### [Your objective]
Return the rows word for word, beginning at the line that contains "You are a computer-use" and stopping after the last row. Leave the pictures out of your answer.
>> begin Exercise inputs
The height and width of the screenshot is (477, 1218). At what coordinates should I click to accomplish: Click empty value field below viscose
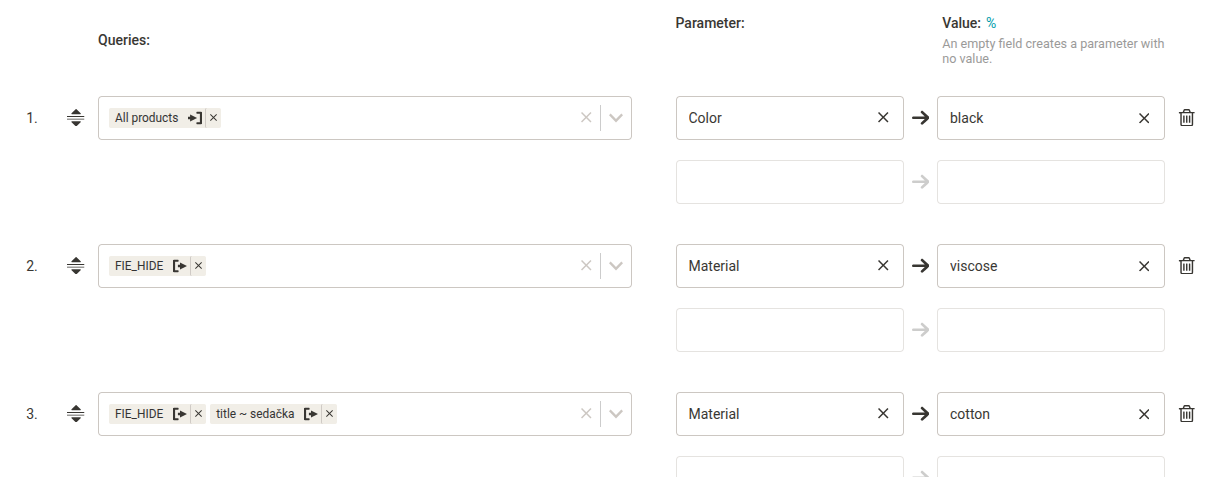pyautogui.click(x=1050, y=330)
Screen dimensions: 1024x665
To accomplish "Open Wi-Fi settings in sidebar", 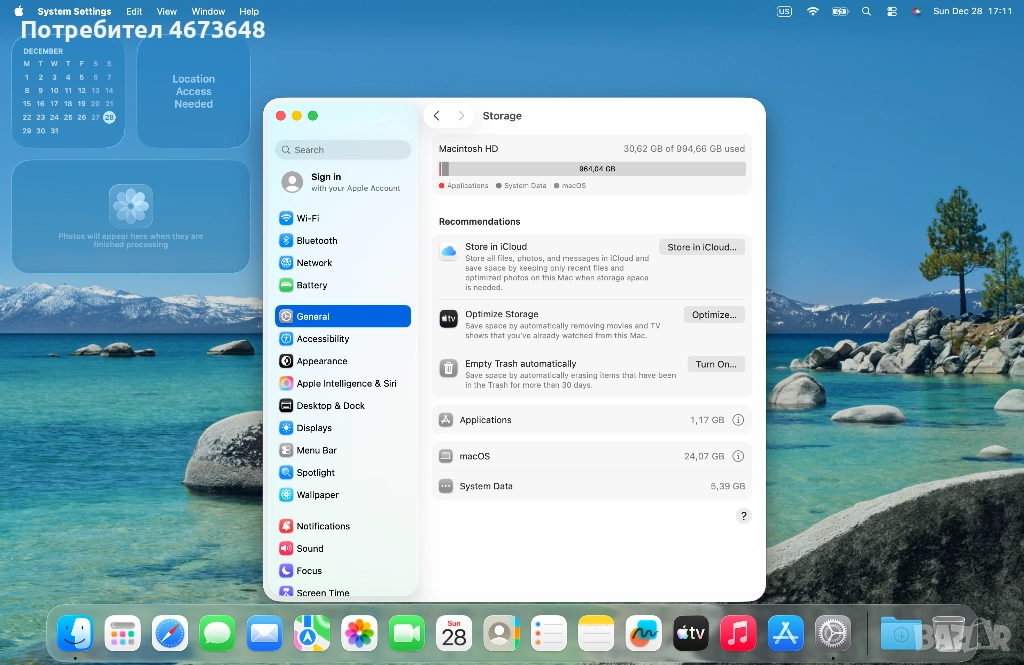I will coord(308,218).
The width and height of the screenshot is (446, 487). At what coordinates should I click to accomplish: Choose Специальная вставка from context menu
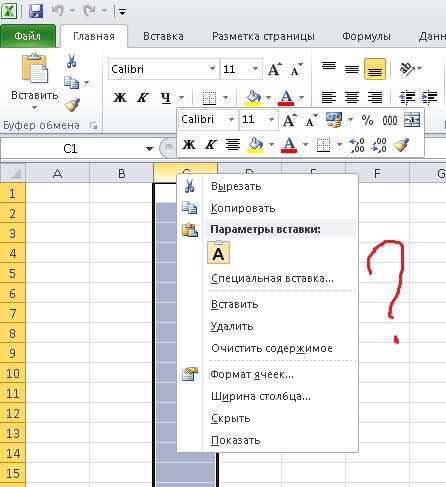point(272,278)
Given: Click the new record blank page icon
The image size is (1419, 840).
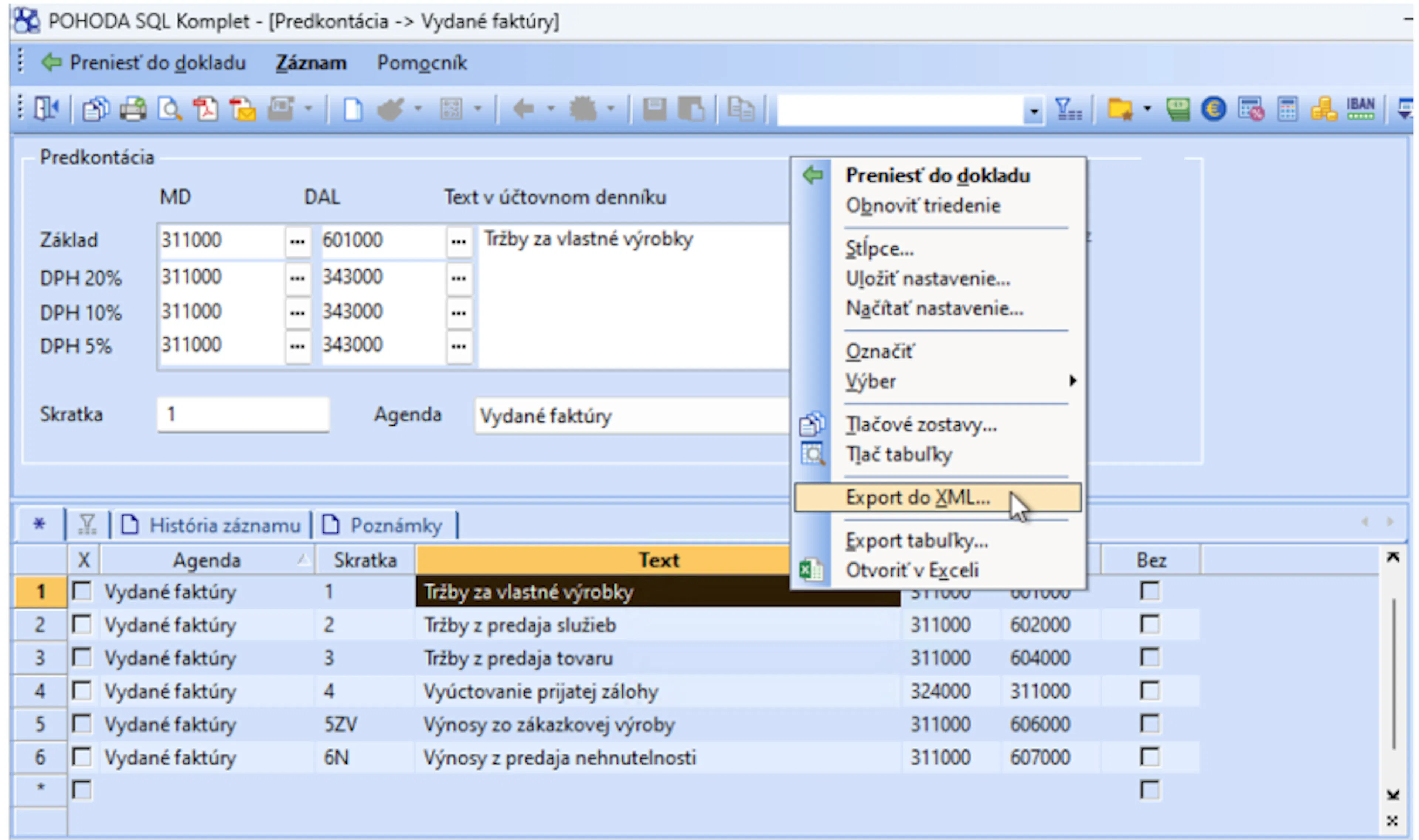Looking at the screenshot, I should tap(353, 109).
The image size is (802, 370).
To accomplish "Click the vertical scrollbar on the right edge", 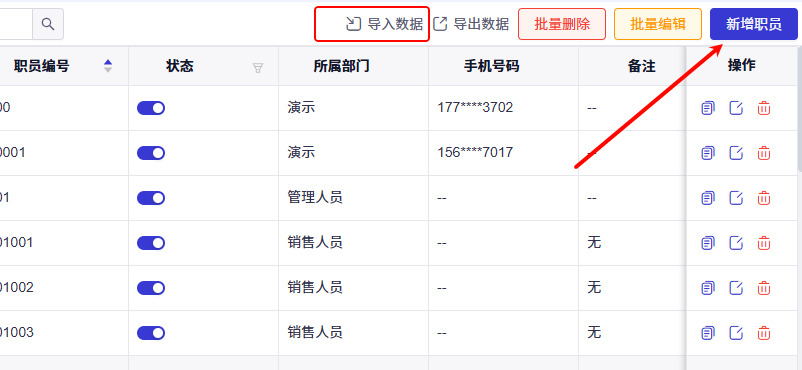I will pyautogui.click(x=799, y=110).
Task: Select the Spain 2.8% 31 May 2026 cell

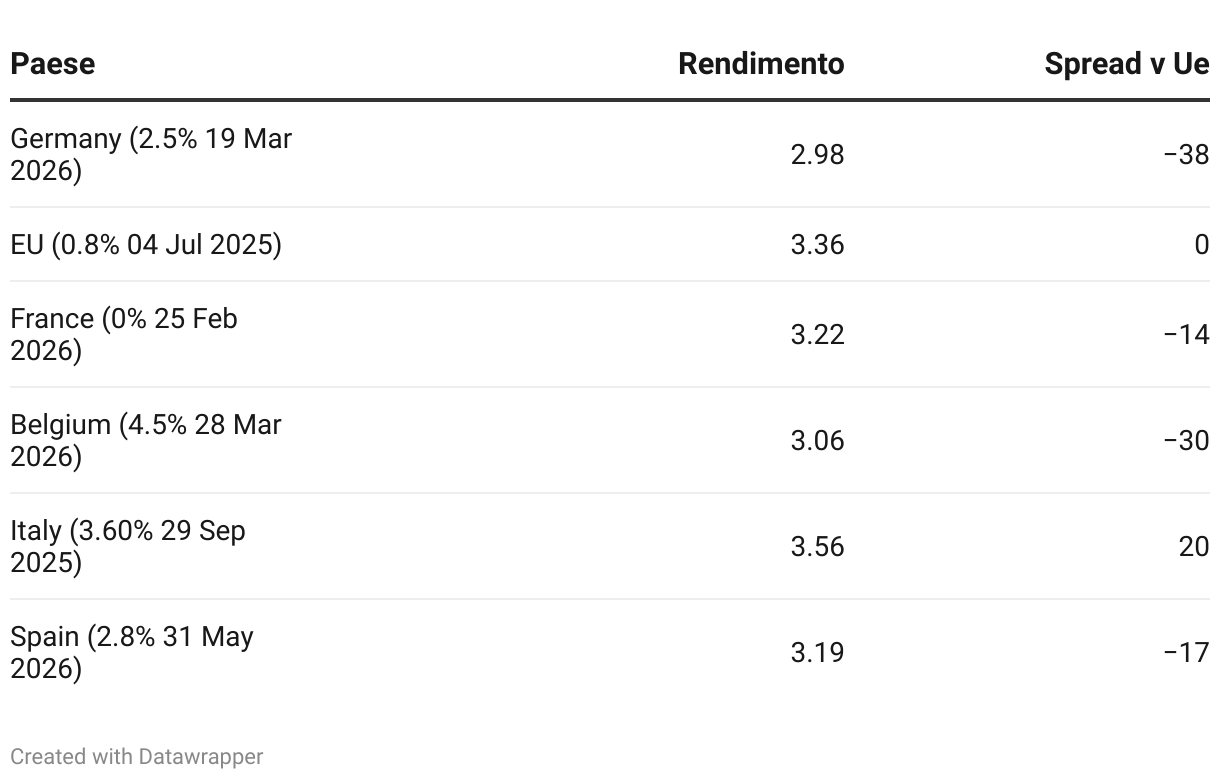Action: [x=132, y=652]
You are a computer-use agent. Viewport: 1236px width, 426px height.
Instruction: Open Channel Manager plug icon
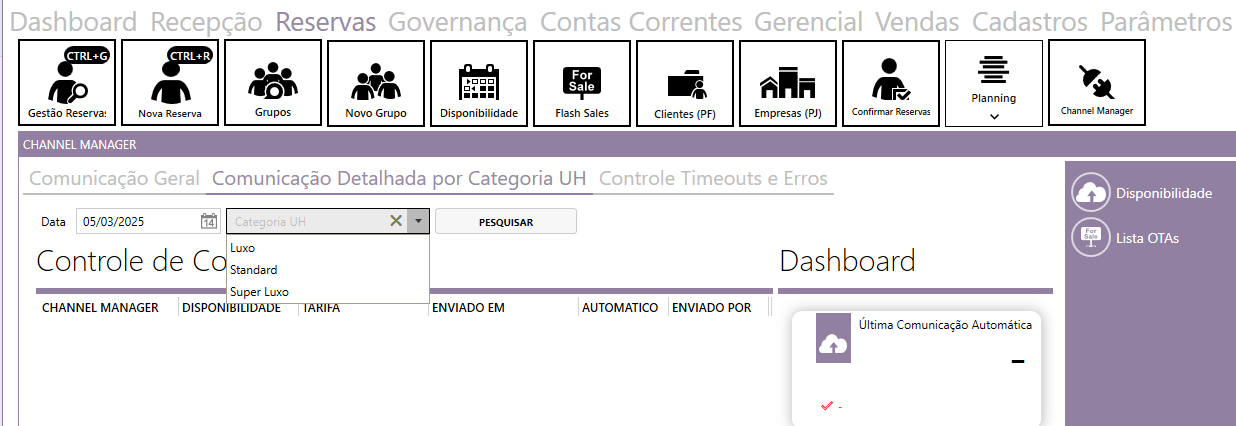click(1097, 82)
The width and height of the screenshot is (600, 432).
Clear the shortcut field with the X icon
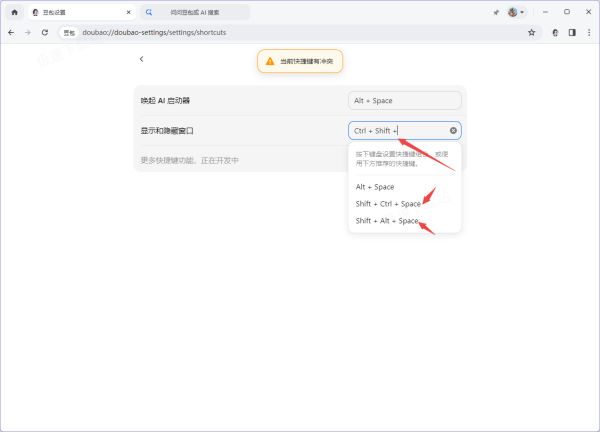tap(453, 131)
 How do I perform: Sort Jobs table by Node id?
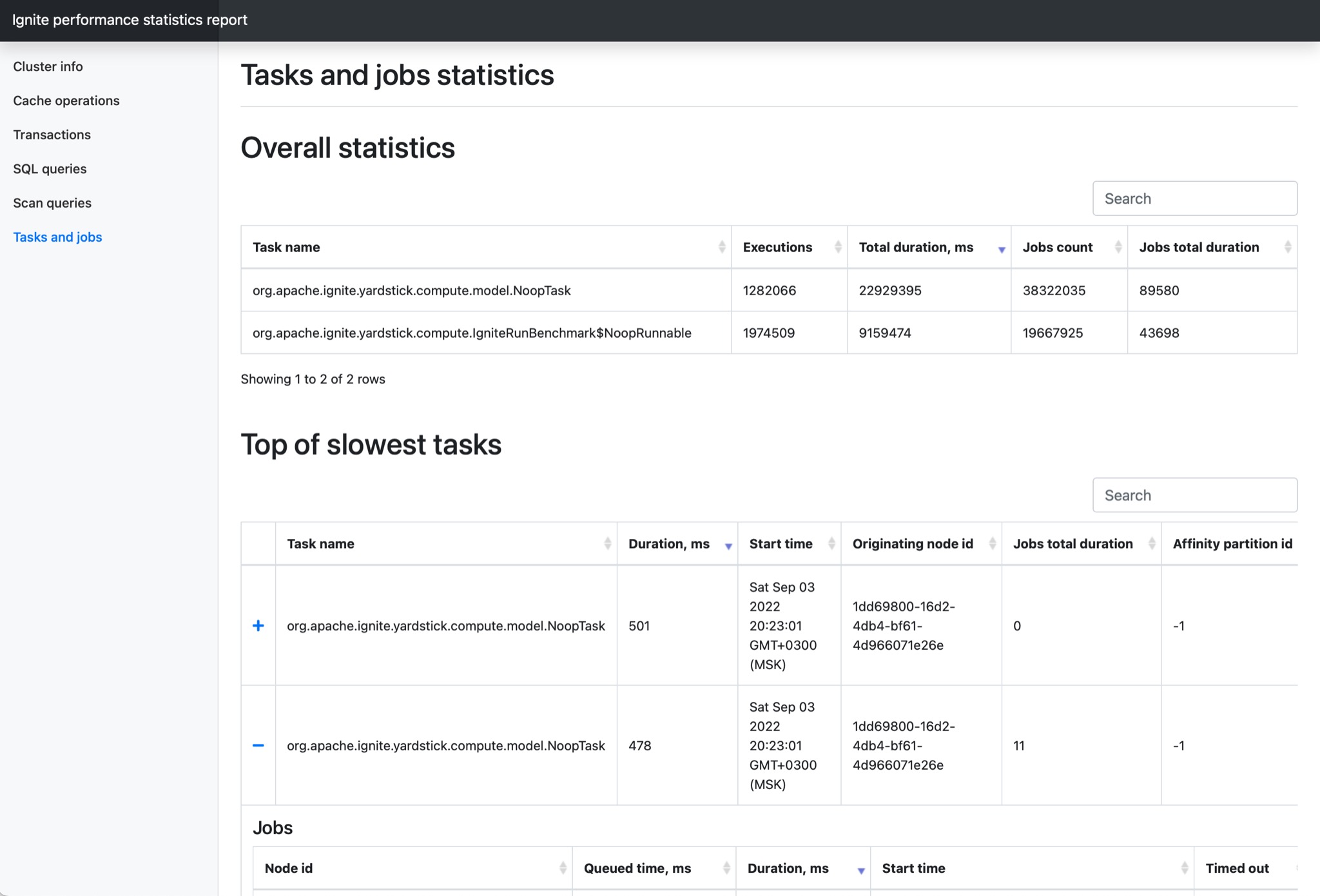(562, 868)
>> end Exercise inputs
### [Answer]
You are a computer-use agent. Viewport: 1236px width, 426px height.
Instruction: Open Channel Manager plug icon
click(1097, 82)
The width and height of the screenshot is (600, 432).
Clear the shortcut field with the X icon
tap(453, 131)
 How do I perform: Sort Jobs table by Node id?
(562, 868)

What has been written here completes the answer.